Carole Dinshaw, Dignity Champion, Worcestershire Mental Health Partnership NHS Trust

Locality Manager at Worcestershire Mental Health Partnership NHS Trust, Carole Dinshaw, has become a Dignity Champion in the fight for better treatment for elderly patients across Worcester. She is leading the Dignity Campaign for the trust's mental health services.

Caroline Dinshaw is backing the Government-led campaign to protect the rights of older people so that they are treated with dignity, courtesy, and respect while they receive healthcare.

Carole said:

"We need to understand what we are currently doing as an organisation and individually to improve dignity for older patients, and recognise, learn from and share our problems and successes.

"We must be confident that we can address any compromise of dignity and show we are committed to getting this right."

Across Worcester Mental Health Partnership NHS Trust, Carole has led a number of changes to improve care for elderly patients, including:

* A commitment that staff would not transport inpatients by commode instead of getting a wheelchair. This practice has stopped throughout the trust.

* At Redgrove Day Hospital, Bromsgrove, elderly adults had the same mealtimes as 'working age adults' from a busy acute assessment ward. The mealtimes were sometimes chaotic and noisy, leading to some of the older patients feeling anxious and afraid. Since receiving Carole's feedback, the trust arranged separate mealtimes.

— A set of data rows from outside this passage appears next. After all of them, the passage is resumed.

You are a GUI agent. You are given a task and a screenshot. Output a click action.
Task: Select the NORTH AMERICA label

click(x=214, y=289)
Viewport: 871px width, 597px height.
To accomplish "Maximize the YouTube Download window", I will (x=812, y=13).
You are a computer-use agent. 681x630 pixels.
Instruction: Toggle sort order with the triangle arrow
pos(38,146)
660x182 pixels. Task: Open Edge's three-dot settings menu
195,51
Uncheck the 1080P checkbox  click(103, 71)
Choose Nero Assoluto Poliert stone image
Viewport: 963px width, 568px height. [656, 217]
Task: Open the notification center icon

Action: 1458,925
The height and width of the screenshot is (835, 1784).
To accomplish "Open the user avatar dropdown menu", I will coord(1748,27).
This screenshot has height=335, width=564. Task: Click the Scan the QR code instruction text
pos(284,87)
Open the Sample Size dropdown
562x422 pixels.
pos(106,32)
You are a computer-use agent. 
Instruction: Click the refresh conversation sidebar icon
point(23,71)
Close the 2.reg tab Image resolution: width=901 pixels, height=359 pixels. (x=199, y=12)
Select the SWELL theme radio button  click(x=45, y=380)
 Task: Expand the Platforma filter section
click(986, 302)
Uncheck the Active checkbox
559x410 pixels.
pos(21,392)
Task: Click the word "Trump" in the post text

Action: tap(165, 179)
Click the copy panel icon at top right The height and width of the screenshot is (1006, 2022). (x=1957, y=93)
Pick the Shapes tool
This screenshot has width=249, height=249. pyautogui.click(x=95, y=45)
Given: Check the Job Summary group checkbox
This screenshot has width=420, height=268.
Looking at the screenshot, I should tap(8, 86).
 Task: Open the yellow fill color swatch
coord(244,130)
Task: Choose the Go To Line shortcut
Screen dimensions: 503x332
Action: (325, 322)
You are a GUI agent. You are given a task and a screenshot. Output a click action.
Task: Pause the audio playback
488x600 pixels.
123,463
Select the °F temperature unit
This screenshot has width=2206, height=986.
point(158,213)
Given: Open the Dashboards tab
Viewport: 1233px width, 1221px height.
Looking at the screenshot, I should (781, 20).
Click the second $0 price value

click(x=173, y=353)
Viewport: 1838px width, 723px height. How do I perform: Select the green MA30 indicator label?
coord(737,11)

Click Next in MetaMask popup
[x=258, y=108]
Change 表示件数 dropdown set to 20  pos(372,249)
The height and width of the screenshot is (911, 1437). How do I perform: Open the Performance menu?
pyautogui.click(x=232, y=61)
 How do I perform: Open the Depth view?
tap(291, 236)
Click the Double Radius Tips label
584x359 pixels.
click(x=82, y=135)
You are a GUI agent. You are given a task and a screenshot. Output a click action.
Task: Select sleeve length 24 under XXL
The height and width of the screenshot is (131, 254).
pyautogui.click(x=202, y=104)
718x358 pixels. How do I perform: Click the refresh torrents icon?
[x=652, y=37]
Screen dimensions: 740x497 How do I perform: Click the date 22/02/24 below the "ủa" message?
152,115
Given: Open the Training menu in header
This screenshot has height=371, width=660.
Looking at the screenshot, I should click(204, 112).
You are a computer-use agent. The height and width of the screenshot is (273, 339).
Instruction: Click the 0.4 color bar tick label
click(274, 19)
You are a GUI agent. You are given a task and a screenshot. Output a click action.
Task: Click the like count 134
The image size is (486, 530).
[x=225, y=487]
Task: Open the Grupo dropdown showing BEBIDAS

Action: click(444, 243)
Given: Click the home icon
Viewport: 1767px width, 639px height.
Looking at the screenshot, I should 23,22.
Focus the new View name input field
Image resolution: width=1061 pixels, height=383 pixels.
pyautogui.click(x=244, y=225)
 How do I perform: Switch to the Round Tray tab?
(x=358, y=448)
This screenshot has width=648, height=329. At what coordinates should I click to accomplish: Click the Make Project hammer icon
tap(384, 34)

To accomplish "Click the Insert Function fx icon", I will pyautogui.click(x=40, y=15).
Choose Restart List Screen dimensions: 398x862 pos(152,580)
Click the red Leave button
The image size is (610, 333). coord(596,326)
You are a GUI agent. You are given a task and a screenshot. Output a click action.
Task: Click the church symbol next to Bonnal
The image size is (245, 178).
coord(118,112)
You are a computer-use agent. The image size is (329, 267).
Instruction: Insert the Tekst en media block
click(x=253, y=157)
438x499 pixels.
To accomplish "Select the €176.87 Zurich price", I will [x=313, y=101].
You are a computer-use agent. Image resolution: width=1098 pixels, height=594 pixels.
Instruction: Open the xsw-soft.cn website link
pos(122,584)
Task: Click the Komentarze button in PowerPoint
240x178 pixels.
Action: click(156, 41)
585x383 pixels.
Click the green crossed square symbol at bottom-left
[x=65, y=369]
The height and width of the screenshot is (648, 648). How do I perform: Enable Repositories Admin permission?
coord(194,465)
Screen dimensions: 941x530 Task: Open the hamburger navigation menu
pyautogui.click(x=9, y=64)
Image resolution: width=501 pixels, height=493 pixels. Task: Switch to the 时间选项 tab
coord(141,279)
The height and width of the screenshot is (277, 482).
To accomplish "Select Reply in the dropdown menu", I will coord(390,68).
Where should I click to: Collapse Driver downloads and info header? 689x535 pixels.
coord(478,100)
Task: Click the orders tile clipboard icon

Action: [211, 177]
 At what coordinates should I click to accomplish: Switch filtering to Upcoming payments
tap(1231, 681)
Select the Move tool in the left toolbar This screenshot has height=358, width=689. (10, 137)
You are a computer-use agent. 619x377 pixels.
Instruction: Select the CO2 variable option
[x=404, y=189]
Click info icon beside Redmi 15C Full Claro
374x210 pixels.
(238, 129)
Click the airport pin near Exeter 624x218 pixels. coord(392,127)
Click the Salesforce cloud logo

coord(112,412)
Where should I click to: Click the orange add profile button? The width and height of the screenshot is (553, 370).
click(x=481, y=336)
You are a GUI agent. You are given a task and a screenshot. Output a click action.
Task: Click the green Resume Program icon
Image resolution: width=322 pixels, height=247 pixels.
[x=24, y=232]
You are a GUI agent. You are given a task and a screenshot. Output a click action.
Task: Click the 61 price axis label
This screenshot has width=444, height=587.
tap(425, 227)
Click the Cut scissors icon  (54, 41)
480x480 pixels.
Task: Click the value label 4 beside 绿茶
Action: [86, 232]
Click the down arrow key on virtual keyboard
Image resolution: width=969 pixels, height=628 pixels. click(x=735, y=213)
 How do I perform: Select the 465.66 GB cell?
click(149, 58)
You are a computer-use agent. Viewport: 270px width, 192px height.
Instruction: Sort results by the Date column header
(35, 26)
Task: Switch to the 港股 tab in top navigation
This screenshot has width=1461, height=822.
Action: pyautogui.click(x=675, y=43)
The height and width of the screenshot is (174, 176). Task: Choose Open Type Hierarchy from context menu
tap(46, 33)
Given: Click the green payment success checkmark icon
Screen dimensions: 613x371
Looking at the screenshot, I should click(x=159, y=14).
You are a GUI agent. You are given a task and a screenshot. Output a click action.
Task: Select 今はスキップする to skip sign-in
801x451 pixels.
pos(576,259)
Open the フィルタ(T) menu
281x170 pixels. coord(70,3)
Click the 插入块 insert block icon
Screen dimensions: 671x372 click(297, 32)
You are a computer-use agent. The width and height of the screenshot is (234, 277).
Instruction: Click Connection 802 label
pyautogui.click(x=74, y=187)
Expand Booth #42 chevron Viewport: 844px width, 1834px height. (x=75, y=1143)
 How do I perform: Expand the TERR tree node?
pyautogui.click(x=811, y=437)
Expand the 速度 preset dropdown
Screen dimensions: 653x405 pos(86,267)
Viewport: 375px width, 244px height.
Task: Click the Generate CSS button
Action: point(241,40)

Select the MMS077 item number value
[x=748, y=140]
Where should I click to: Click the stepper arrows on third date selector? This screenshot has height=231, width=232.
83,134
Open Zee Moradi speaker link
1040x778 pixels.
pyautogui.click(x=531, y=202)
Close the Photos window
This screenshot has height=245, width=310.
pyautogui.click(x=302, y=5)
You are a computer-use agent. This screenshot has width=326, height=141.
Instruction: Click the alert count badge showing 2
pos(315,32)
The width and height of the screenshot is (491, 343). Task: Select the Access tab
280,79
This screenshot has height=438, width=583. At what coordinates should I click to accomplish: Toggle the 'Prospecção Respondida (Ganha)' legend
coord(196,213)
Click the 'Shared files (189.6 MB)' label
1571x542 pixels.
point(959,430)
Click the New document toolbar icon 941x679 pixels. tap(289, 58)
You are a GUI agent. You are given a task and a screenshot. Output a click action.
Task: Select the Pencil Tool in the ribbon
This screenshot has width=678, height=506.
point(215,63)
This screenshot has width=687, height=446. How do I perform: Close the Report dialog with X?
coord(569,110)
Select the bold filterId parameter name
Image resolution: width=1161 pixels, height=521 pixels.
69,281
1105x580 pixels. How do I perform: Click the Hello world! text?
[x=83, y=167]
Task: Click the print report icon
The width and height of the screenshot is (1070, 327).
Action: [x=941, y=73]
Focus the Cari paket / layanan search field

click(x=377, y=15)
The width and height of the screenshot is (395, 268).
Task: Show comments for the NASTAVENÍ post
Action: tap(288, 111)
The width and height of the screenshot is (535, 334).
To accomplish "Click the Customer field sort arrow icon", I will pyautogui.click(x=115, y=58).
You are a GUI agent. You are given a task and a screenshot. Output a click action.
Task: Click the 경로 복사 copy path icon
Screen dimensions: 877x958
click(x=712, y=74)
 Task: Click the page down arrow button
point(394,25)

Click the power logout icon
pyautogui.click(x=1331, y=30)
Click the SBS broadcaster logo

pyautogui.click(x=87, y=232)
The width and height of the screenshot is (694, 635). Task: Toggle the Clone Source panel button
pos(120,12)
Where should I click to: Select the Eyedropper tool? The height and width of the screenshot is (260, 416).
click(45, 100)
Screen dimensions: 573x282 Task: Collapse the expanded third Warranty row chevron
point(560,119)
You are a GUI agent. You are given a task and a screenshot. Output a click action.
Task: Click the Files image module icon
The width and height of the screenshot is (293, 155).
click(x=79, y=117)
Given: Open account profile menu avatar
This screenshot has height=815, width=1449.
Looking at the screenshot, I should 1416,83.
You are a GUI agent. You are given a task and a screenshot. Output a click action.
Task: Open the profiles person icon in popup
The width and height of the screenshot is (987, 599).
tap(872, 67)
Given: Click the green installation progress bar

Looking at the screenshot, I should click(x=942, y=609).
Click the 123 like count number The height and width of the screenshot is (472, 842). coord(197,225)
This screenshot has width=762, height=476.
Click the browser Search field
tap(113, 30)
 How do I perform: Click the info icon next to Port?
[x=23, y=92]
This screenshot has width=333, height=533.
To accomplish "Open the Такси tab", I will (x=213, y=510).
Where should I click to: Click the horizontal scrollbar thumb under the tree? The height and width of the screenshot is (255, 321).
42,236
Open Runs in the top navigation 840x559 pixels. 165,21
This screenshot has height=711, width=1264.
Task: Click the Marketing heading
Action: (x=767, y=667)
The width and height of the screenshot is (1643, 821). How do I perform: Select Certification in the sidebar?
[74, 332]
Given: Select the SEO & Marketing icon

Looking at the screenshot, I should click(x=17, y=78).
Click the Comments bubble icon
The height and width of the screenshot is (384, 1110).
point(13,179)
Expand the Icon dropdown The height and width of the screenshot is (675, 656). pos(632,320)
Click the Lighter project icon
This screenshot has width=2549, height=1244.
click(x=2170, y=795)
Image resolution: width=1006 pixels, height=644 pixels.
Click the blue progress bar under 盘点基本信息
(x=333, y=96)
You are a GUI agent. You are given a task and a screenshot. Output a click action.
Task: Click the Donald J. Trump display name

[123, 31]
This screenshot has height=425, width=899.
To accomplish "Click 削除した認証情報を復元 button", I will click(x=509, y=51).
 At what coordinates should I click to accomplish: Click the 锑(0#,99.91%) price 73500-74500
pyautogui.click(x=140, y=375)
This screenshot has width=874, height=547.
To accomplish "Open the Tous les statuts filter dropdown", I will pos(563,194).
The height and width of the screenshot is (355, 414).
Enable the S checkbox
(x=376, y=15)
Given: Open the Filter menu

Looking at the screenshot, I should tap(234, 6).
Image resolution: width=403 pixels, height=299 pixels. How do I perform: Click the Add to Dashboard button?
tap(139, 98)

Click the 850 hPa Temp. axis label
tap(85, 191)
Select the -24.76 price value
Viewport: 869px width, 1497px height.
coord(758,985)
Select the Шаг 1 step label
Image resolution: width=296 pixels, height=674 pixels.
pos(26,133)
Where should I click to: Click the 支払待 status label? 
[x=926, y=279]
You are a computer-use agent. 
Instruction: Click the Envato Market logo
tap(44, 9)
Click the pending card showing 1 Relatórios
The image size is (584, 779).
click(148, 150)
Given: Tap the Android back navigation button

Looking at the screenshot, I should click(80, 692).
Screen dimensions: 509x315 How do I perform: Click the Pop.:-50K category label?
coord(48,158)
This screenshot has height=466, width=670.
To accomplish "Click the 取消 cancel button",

* Staff and service users prepare the environment for a more comfortable and relaxed mealtime by laying the tables, and they have more time and space to eat together.

* Carole initiated an agreement that staff will challenge each other when they hear or see something that may compromise a person's dignity, such as a nurse moving a patient in a wheelchair without informing them this was going to happen, or staff talking about a patient in front of them, making assumptions about their understanding and right to choice.

* Examples of positive work that affirms patients' dignity are recognised and commended as good practice.

* The trust redeveloped one of Kidderminster Hospital's second floor inpatient wards (Witley Ward), which has little access to the outside, to make it cleaner and brighter. The ward now has a skylight and stained glass windows, with an open reception desk inviting both patients and visitors to communicate with nursing staff. It has had a great deal of positive feedback from patients and visitors.

In addition, Carole has encouraged staff to look at their wards to find ways of improving dignity for older patients. For example, a toilet and bathroom at the Princess of Wales Community Hospital, Bromsgrove, opened out to a corridor used by visitors, staff and patients. Nurses arranged curtain screening so that there would not be an immediate view of the patient when the toilet door was opened.